Lesetext |
===============

Jahreslosung 2023

Du bist ein Gott, der mich sieht. (1. Mose / Genesis 16,13)

Monatsspruch Januar 2023

Gott sah alles an, was er gemacht hatte: Und siehe, es war sehr gut. (1. Mose / Genesis 1,31)

Liebe Leserin, lieber Leser,

was die beiden Sprüche verbindet, ist dass sie im Buch Genesis = 1. Mose stehen, aus einem einfachen Grund: Das ist die Ökumenische Bibellese vom 2. Januar bis 11. Februar.

Außerdem natürlich das Stichwort "sehen": Gott begutachtet und beurteilt seine Schöpfung (1,31), sieht Hagar an in ihrem Elend und schickt ihr einen Engel, der ihr wieder Mut macht (16,13).

Nach unsrer Vorstellung müsste Gott von dort oben alles sehen, bis in die Tiefen unsrer Herzen und Hirne (Psalm 139 "Herr, du erforschst mich und kennst mich"). Das kann unangenehm, ja peinlich sein. Wer lässt sich schon gern in seinem Privatleben herumschnüffeln? Und Gott sieht uns nicht nur auf die Finger, sondern haut uns auch drauf (bildlich). Ohne Bild: Ich bekam eine lieblose Äußerung 30 Jahre später in einer ähnlichen Situation wörtlich zurück, von jemand, das mich damals noch nicht kannte. Das war für einen Zufall zu deutlich! Gott sieht nicht mild lächelnd über alles hinweg, das ist meine Erfahrung. Aber andrerseits hat er mich auch vor manchem bewahrt und weitergeholfen. Auch nach ganz dummen Fehlern.

So ging's auch Hagar, einer Sklavin, die durch Abraham als Leihmutter schwanger geworden war. Danach verweigerte sie ihrer kinderlosen Chefin Sara den Respekt. Als die sie bestrafen wollte, floh sie in die Wüste. Selbst dran schuld, wenn sie dort umgekommen wäre. Aber Gott hat sie in ihrem Elend "gesehen" und ihr weiter geholfen.

Gott "sieht" uns sehr kritisch auf die Finger, kennt unsre Fehler und schützt uns nicht immer vor den Folgen, wie bei mir.

===============

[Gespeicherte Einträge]
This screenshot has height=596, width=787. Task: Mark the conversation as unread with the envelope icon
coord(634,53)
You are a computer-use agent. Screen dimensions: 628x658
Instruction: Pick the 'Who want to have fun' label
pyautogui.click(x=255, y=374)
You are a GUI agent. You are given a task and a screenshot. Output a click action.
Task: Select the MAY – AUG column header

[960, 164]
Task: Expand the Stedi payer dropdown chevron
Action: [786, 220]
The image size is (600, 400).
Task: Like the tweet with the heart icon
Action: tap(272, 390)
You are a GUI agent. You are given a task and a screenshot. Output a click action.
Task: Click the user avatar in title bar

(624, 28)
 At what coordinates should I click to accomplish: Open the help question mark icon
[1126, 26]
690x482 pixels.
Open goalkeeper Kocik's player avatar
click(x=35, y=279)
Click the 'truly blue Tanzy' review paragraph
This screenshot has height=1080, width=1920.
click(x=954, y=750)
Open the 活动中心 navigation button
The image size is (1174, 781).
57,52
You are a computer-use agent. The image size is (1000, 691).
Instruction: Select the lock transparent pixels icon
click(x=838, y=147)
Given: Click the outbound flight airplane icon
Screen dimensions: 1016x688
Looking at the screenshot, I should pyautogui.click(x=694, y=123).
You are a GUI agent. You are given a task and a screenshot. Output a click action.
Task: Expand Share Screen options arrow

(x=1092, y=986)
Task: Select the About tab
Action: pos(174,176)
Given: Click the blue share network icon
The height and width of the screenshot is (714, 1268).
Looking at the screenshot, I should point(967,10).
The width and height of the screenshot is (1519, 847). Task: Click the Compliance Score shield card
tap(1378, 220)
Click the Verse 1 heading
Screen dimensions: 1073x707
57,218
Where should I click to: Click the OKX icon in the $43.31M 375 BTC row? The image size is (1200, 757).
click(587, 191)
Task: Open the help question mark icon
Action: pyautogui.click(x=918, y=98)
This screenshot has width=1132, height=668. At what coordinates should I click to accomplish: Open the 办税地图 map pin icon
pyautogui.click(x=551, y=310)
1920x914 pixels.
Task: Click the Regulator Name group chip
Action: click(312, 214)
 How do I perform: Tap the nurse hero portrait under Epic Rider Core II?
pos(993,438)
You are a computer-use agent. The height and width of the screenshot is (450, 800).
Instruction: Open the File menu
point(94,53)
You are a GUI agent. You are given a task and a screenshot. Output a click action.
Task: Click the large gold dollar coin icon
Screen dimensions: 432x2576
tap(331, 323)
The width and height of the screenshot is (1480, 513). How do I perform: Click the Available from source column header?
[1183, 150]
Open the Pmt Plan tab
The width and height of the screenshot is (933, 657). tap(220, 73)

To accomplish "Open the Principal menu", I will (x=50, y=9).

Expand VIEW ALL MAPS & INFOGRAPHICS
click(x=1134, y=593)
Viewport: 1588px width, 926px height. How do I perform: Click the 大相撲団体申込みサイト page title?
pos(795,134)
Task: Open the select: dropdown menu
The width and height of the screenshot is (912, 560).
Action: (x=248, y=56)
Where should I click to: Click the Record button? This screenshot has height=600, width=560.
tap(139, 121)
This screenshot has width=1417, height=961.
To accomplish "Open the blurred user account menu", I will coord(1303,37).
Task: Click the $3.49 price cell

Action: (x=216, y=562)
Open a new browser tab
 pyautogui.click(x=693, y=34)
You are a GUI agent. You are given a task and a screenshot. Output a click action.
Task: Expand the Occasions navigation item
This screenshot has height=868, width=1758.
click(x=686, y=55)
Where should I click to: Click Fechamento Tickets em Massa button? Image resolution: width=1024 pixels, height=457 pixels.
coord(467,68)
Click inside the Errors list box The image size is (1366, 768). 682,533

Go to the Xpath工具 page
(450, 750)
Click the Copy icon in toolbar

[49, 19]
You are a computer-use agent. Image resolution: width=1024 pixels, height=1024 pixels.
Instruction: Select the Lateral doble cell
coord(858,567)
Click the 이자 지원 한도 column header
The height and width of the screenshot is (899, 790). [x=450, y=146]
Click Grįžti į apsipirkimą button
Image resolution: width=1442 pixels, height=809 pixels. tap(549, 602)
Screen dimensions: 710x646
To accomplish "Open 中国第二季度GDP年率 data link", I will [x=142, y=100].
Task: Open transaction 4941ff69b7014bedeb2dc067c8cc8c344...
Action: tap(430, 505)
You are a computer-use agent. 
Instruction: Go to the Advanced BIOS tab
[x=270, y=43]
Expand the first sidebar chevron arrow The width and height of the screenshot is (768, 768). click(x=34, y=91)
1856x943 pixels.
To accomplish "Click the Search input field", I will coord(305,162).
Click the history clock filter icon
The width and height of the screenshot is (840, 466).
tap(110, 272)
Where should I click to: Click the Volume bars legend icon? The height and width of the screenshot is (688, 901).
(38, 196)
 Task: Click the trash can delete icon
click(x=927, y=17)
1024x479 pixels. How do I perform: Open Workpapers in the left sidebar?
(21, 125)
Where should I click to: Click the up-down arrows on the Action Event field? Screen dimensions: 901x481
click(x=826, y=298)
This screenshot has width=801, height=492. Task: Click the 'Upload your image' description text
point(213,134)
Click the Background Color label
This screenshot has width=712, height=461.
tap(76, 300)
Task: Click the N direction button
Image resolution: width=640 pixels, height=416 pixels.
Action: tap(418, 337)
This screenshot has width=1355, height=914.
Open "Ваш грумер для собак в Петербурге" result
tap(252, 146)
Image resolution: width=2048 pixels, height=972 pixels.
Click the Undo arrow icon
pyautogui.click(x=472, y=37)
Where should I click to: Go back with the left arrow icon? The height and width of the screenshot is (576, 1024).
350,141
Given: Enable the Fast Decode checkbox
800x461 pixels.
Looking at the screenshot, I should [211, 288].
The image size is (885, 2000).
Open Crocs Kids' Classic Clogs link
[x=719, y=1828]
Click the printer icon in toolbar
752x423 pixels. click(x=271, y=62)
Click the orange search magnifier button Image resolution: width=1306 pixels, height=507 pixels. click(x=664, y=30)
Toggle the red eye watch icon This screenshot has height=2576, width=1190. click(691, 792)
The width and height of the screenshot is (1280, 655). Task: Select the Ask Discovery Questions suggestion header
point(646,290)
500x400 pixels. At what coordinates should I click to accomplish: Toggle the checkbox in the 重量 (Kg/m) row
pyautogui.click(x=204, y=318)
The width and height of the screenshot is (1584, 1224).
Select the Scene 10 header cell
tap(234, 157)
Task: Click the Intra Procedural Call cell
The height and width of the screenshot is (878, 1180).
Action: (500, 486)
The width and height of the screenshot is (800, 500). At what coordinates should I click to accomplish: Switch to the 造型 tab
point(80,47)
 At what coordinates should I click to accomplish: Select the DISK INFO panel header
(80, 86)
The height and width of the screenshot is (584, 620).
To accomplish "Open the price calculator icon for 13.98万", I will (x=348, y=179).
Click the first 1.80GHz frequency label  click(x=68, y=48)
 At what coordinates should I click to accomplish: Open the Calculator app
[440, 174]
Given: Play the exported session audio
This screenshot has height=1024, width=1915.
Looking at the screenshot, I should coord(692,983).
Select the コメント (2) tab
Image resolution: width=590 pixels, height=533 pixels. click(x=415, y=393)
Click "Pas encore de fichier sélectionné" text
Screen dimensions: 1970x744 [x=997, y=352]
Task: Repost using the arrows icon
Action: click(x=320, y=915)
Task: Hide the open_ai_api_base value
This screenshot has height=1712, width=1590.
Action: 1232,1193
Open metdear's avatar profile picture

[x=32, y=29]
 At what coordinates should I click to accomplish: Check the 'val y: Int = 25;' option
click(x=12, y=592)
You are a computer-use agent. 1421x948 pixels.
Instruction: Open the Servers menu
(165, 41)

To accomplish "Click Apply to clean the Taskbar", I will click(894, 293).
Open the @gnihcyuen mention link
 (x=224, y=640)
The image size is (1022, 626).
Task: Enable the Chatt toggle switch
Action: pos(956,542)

===============

Aufgaben |
**1.** Bis zu welchem Datum reicht laut dem Lesetext zur Jahreslosung die Ökumenische Bibellese im Buch Genesis?
**2.** Aktualisiere im Lesetext zur Jahreslosung den Abschnitt zwischen „So ging's auch“ und „ihr weiter geholfen.“ einschließlich, indem du „Wüste“ durch „Steppe“ ersetzt.
**3.** Führe den Lesetext zur Jahreslosung ab seinem letzten Satz weiter.

Lösungen |
**1.** Bis zum 11. Februar.

**2.**
So ging's auch Hagar, einer Sklavin, die durch Abraham als Leihmutter schwanger geworden war. Danach verweigerte sie ihrer kinderlosen Chefin Sara den Respekt. Als die sie bestrafen wollte, floh sie in die Steppe. Selbst dran schuld, wenn sie dort umgekommen wäre. Aber Gott hat sie in ihrem Elend "gesehen" und ihr weiter geholfen.

**3.**
Aber ist er sich selbst gegenüber auch so kritisch? "Siehe, es war sehr gut" klingt etwas voreilig. Denn wie gut oder schlecht ein Produkt ist, erweist sich erst im Laufe der Zeit. Und was heute genau das Richtige ist, kann in einer anderen Situation grundfalsch sein. Das steht nämlich auch in der Bibel: Nach der Erschaffung der Welt und der Menschen kam der Sündenfall (Genesis 3) und der Mensch trieb es so weit, dass Gott bereute, dass er ihn erschaffen hatte (Genesis 6,5.6), und drauf und dran war, seine Schöpfung zu vernichten - durch die Sintflut. Mangelnde Selbstkritik kann man dem Schöpfer nicht nachsagen!

Und wenn sogar Gott Fehler einsieht und bereut, brauchen auch wir nicht stur weiterzumachen, sondern dürfen einsehen, bereuen und unser Verhalten ändern.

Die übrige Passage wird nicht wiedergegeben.